I am fighting to hold my head up above the water, all while I feel like I am drowning. And if I may be honest, a part of me wants to drown so that this fight will be over.
I am sad. I am hurting. I am traumatized.
I am tired – physically, mentally, spiritually.
I am dealing with my Mom having breast cancer and never calling me to tell me but telling my sister who passed the message along to me.
I am fighting to understand that in life I have made some horrible choices and now I am fighting to do better.
I suffer from social anxiety and just being in spaces with people causes me to second guess who I am.
I am doing my best to stay healthy in a global pandemic, amazed that people have made wearing a mask political.
I am disgusted that racism continues to be a tool to divide this country.
I hate that those in power play on the ignorance of people who are suffering.
I fight to resist the urge to say I told you so because I believe in karma, and their ignorance is not an excuse for me to lose my humanity.
I am tired of fighting for a nation that seems hellbent on destroying itself.
I am sick of talking to White people about racism. If you hate me because I am Black, say that, and let’s just move on.
I am fighting for something I know I will never see in my lifetime. I am tired of living a life fighting, protesting, and just trying to get this world to see the truth.
I live in a city I have given my best only for this city to teargas me when I demanded justice for Black people.
I am tired. Tired of being the strong one. Tired of the word resilience. Tired of it all.
I am tired of buying melatonin and Z-quil. I am tired of fighting to sleep. Rest seems unattainable.
I fight to find any pleasure in food. It all tastes the same. One day chicken, the next steak. On good days perhaps fish. Who cares? But how can I complain when people are dealing with unnecessary hunger in this society?
I am filled with anxiety about what the next moment holds.
I watch the same shows repeatedly on Netflix because I use it to drown out the deafening silence in my house.
I am lonely. My house is big and quiet. Too quiet, and the silence speaks. My only happiness has been my new puppy.
I scroll mindlessly through social media – half disgusted by the things I read, the other half of me disgusted that I am wasting my time when I should be doing something productive, right?

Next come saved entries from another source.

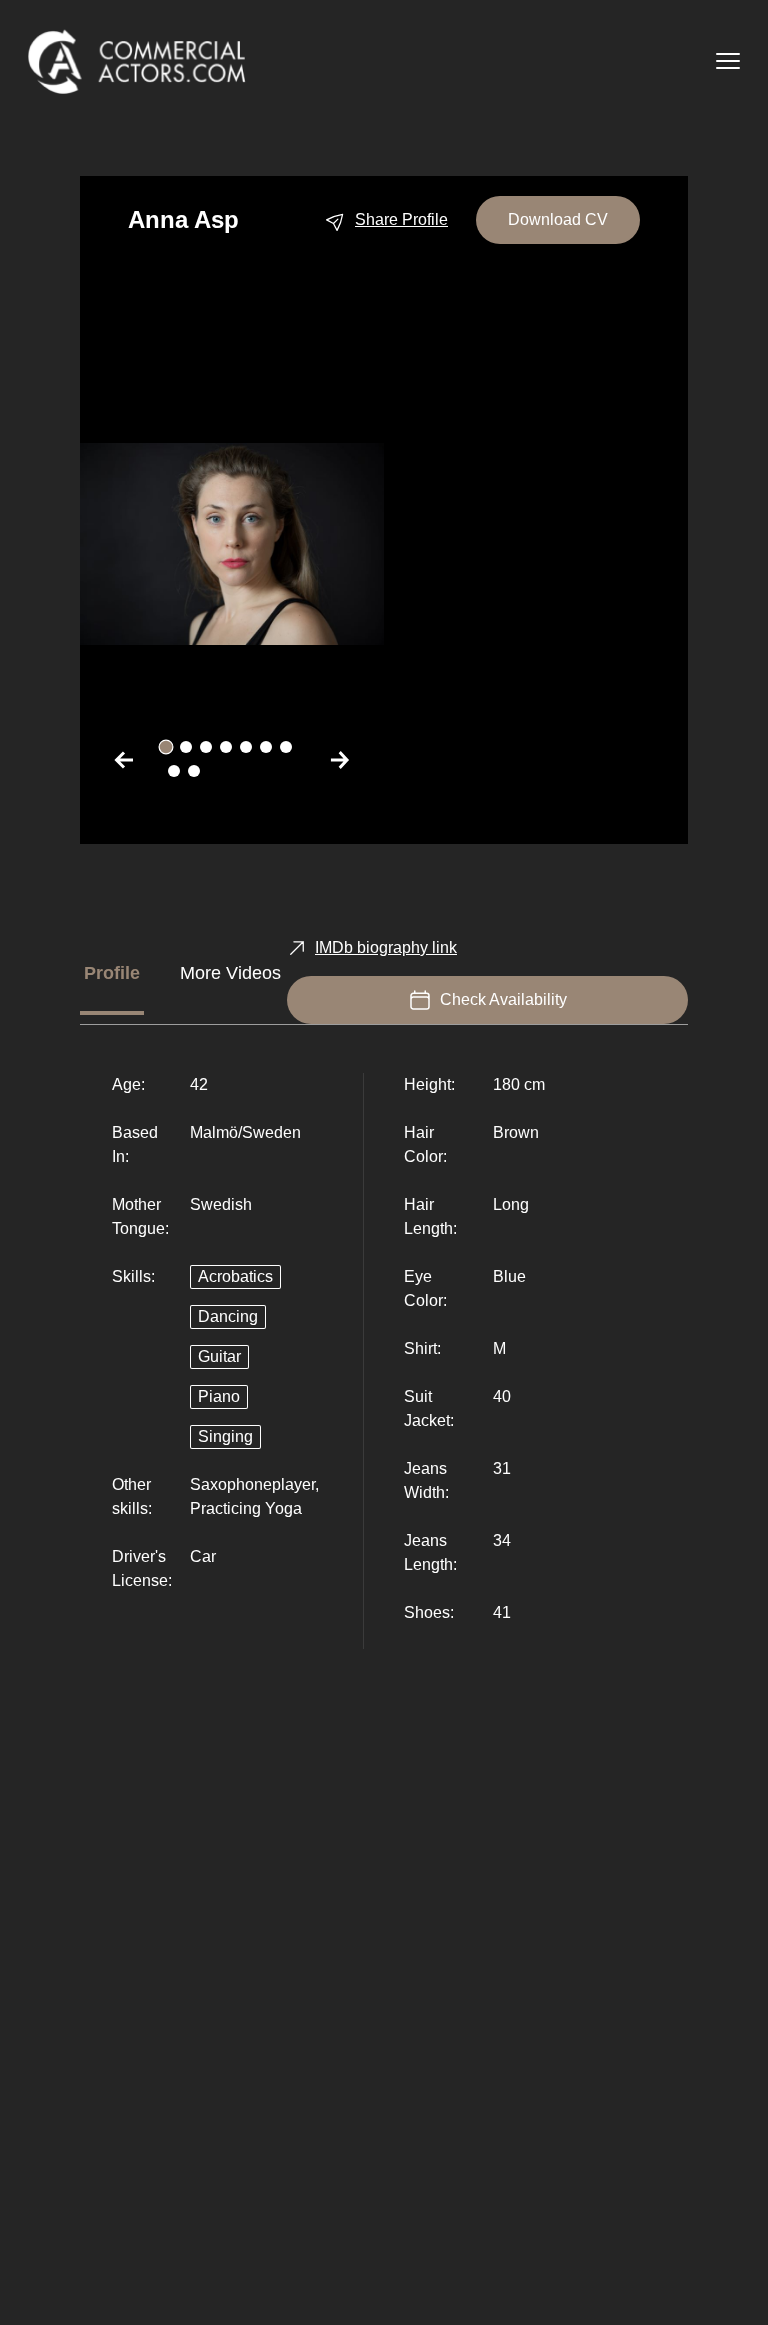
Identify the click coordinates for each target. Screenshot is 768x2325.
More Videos (230, 973)
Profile (112, 973)
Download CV (558, 219)
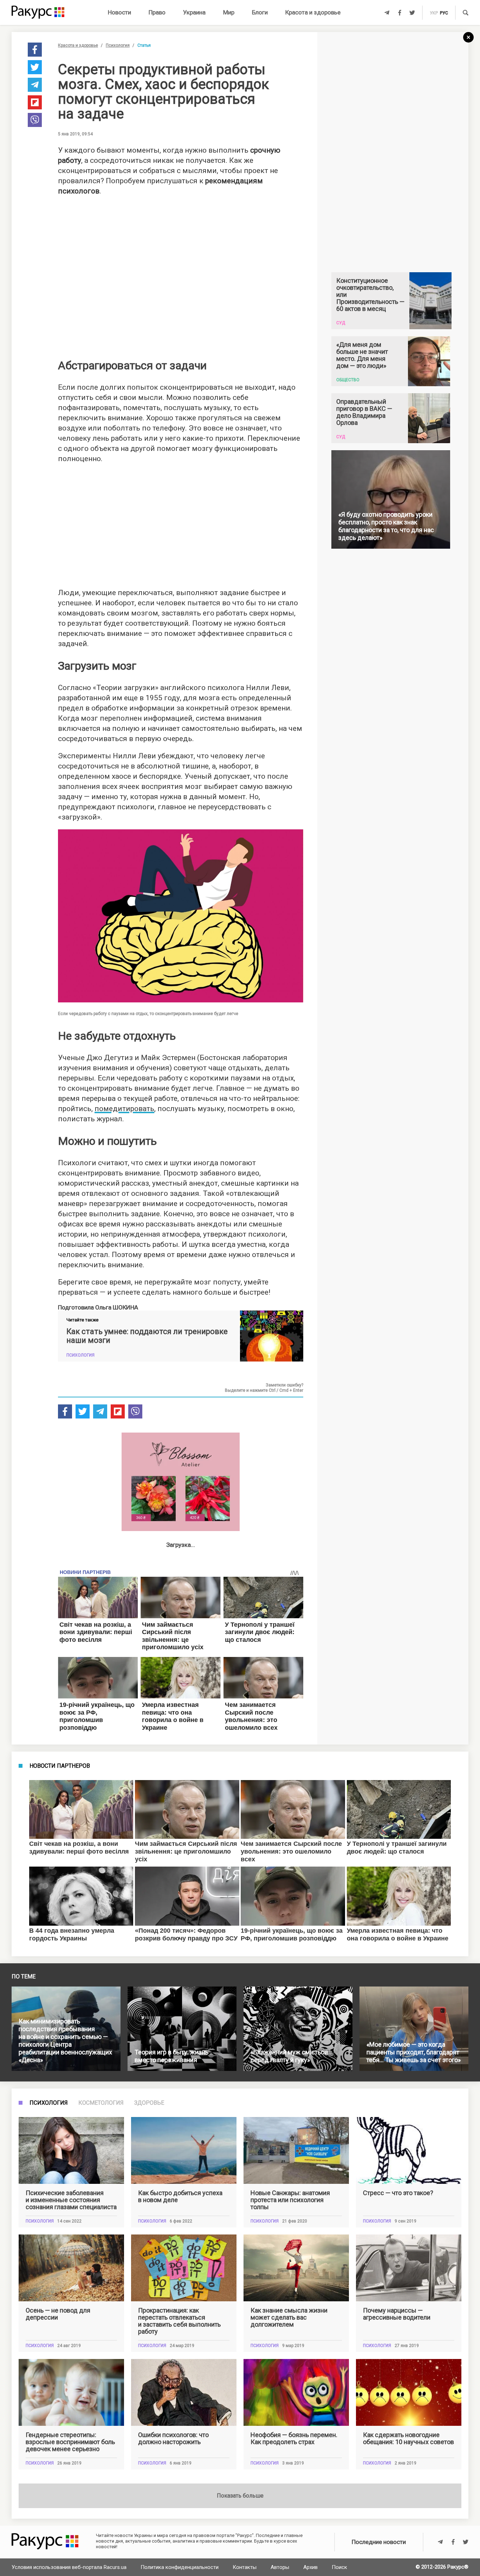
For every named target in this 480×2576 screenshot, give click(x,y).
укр (434, 13)
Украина (194, 12)
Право (157, 12)
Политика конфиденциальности (180, 2567)
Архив (310, 2567)
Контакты (245, 2567)
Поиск (339, 2567)
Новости (119, 12)
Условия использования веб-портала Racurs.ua (69, 2567)
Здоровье (149, 2103)
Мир (228, 12)
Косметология (101, 2103)
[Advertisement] (181, 273)
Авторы (280, 2567)
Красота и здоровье (312, 12)
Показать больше (240, 2495)
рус (444, 13)
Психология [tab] (49, 2103)
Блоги (260, 12)
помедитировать (124, 1108)
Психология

I worry about myself and my daughter as women in this world.
I want to close my eyes and rest on my back deck, but I cannot because drugs and lawlessness overrun my community. I cannot go on my back deck without carrying my gun.
I am tired of not feeling safe in my own home.
I am tired of life impacting my relationships. I want to be in a relationship where we are both happy, living, smiling, not surviving.
I want to have deep intimacy without thoughts of revolution.
I am sick of just surviving.
Every single day is a fight to just get out of bed. I want to sleep the days away.
I hate that I am not rich and cannot just live a life where none of this matters.
I want not to care. Every day I wonder why God made me care. Why do I care about the state of this nation? If this is how this nation wants to be, so be it. Why am I constantly fighting for people who wouldn’t spit on me if I was on fire?
But every day I wake up, I care. Every day I go through the world, I care.
And it is tiring and draining and often unrewarding. But some days, I get a glimpse, just a tiny glimpse of what could be, and it makes it worth it. It makes me decide I will run on and see what the end will be.
But of course, no one wants to hear all that.
So, when you ask me, “How are you?” I will nod and say I am good fighting back the tears that seek to fall like raindrops, inwardly denying the storm that rages inside me.